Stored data
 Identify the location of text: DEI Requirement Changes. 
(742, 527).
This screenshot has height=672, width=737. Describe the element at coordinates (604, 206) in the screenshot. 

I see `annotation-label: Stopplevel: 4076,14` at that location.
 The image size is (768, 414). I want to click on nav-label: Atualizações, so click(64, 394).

• _Task prompt_
Please rewrite the material above, substituting "Find" for every "Identify" and leaving everything else unchanged.

• _Answer box_
 Find the location of text: DEI Requirement Changes. 
(742, 527).
This screenshot has height=672, width=737. Describe the element at coordinates (604, 206) in the screenshot. 

I see `annotation-label: Stopplevel: 4076,14` at that location.
 The image size is (768, 414). I want to click on nav-label: Atualizações, so click(64, 394).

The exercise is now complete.